Saturday, August 23, 2014

Hot Spot Policing is making a difference

I have written about Hot Spot Policing on this blog before, and I wanted to share with you the impact it has had in the two-plus years we’ve been doing it. At the beginning of this year, we nearly doubled the amount of personnel who work in hot spots, which are the small areas of the city where the most violent crime occurs. Every officer, detective and sergeant on this department not in an under-cover position now works six nights a year in a “hot spot.” Essentially, this means there is an extra squad of officers in East, Central and Metro Patrol divisions during their busiest nights every week. In the first half of this year, hot spot personnel worked 7,216 hours. That’s 7,216 hours of additional police service in a six-month period for the residents of our city who are most affected by violent crime, and all of that came from our existing resources.

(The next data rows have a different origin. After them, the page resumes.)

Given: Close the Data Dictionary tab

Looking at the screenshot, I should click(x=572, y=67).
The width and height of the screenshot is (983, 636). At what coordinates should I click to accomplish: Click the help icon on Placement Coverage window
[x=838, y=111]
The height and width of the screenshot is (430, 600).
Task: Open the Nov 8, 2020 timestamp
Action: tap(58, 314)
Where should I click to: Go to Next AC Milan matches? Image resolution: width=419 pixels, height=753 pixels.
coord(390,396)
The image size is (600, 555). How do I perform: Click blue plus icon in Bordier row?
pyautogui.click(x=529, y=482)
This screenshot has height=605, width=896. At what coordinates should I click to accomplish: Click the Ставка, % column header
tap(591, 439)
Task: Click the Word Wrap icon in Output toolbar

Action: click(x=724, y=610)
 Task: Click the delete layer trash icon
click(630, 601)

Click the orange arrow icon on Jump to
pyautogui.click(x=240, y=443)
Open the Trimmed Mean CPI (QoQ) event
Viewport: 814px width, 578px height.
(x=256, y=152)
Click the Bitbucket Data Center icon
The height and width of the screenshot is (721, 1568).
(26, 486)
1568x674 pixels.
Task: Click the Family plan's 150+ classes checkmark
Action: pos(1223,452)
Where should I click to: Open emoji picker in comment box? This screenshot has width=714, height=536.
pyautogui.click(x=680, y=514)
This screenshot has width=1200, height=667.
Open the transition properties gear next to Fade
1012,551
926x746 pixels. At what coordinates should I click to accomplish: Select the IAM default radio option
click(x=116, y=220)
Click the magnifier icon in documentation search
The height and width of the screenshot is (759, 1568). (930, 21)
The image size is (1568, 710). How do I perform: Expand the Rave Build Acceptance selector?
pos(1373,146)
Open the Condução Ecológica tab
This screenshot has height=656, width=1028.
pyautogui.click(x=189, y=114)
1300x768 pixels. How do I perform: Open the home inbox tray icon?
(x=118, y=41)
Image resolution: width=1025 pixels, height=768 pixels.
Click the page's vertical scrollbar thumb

In 2012, 50 percent of all the city’s homicides occurred in two of our four hot spots. For years, all four areas disproportionately contributed to the number of murders in our city. As of this writing, two of the four hot spots have had zero homicides this year. That is remarkable, and it speaks to the hard work of our officers, as well as the hard work of the community. Overall, Kansas City is down by 24 homicides compared to this date last year.

In the first half of 2012, Hot Spot officers made an impressive amount of positive contacts with residents. Some played football with children, and others helped the victim of a domestic violence stabbing. Some assisted with juvenile issues on the Country Club Plaza and some arrested a man with a fully loaded handgun on drug possession charges right before he walked into a store. Two homicide detectives arrested a robbery suspect. In February, A sergeant attended one of our weekly intelligence-sharing meetings and learned about a robbery pattern along Main Street. That same day, two officers from our Research and Development Division were working hot spots and responded to a robbery call at Pancho’s at 3540 Main. They learned the suspect had likely gone to the 3700 block of Warwick. They waited outside in the cold and snow for an hour until they saw the suspect come out the back door of an apartment building, and he was apprehended. Further investigation found he was the person responsible for the other Main Street robberies.

I greatly appreciate the work our officers, detectives and sergeants are doing in hot spots, as well as the community response to their work. Let’s keep working together so that there someday may be no crime hot spots at all in Kansas City.